Die Grüne Liste machte im Erlanger Stadtrat das Vorhaben der Wiederaufführung publik und ließ der überregionalen Presse Informationen zu Leben und Werk Rehbergs während der Zeit des Nationalsozialismus zukommen. Aber erst als der Hamburger Schriftsteller Ralph Giordano öffentlich protestierte, wurde die Premiere auf unbestimmte Zeit verschoben. Der Kulturausschuss des Erlanger Stadtrates fordert jetzt »kritische Begleitveranstaltungen«, wenn es denn zur Aufführung kommt.

Die Ur- und bisher einzige Aufführung der »Wölfe« fand 1944 in Breslau statt, unter der Regie des 1998 hoch geehrt verstorbenen Bernhard Minetti.
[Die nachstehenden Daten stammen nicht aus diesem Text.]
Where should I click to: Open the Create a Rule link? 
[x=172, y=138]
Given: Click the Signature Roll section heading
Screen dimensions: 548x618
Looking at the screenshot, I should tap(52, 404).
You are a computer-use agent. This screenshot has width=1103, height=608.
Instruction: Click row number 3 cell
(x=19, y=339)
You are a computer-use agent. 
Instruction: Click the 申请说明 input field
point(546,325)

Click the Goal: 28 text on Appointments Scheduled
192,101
Das Stück spielt auf einem schlesischen Gut unter dem Eindruck des Zweiten Weltkrieges. Drei Frauen plaudern mit ihren (Ehe-) Männern, allesamt Angehörige der U-Boot-Flotte, allerlei Schwachsinniges über Vaterland, Weltkrieg und Heldentod. Der Kommandant der drei, Bobby, fasst seine Überzeugung in Worte wie diese: »Es gibt wunderbare Frauen, die unbewusst das ganze Wunder des Vaterlands ausstrahlen. Solche Frauen machen uns fest und hart und tapfer, wenn wir sie lieben.« Da wird der Soldat zum Mann – und umgekehrt.
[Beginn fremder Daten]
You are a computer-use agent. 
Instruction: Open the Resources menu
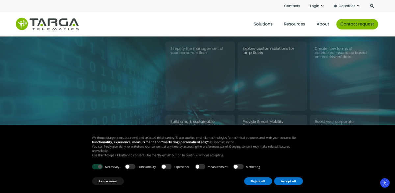pyautogui.click(x=294, y=24)
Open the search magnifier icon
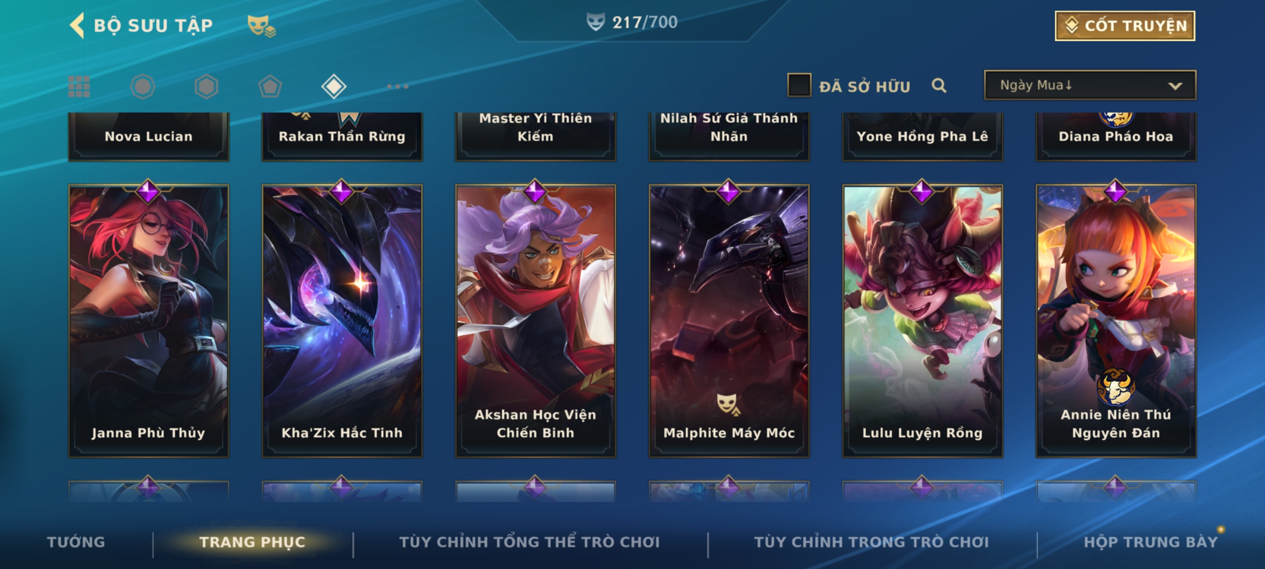 939,85
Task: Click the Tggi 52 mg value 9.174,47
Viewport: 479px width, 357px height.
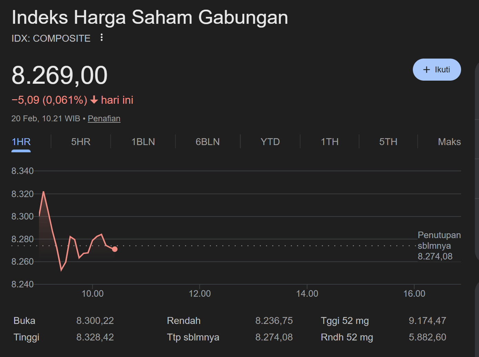Action: [x=427, y=321]
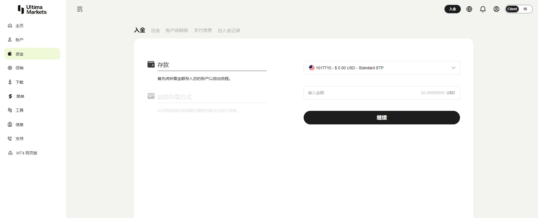Expand the trading account dropdown
Viewport: 538px width, 218px height.
coord(382,68)
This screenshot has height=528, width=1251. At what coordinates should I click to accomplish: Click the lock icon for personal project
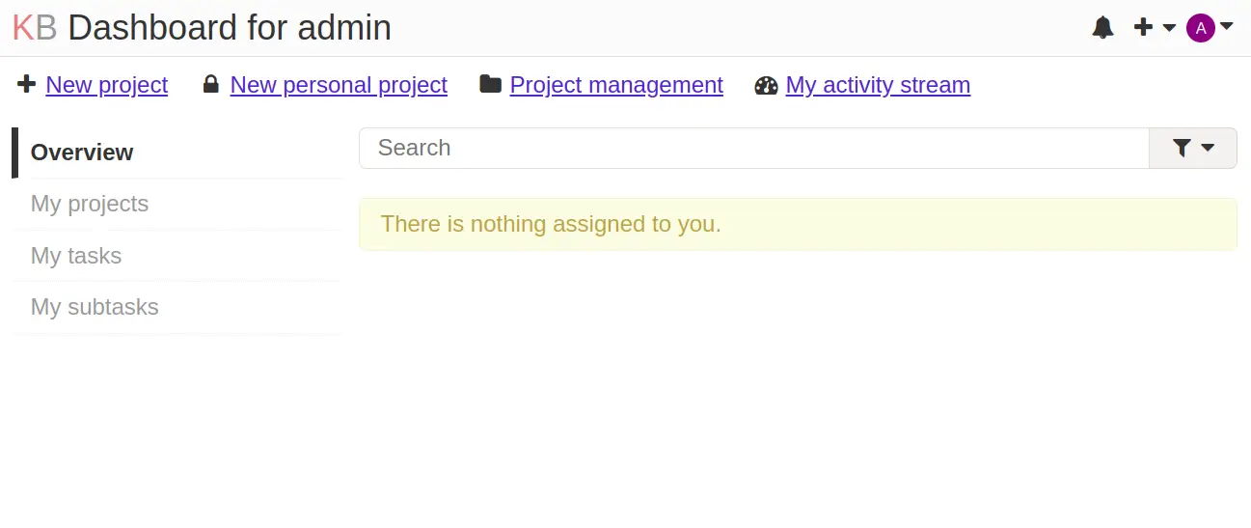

Dann stechen die Männer mit ihrem U-Boot »Sägefisch« in See. Der zweite Akt spielt folglich an Bord des Schiffes, das nach langem Warten einen angloamerikanischen Geleitzug angreift. Durch einen überraschenden Angriff von Tieffliegern sterben zwei von ihnen. Aber es gelingt, feindliche Tanker zu versenken, die brennend untergehen und »ein grandioses Bild« ergeben.

Im Schlussakt kehrt der überlebende Kapitänsleutnant Heiko zu den Frauen zurück. Die Zurückgebliebenen versuchen, ihre Trauer und ihre Verluste zu bewältigen. Der gefallene Robert erscheint seiner trauernden Maria und bläut ihr die Liebe zum Vaterland ein. »Dass Freiheit köstlicher ist als Knechtschaft oder sogar der Tod eines Volkes«, soll die Lehre des Stückes sein.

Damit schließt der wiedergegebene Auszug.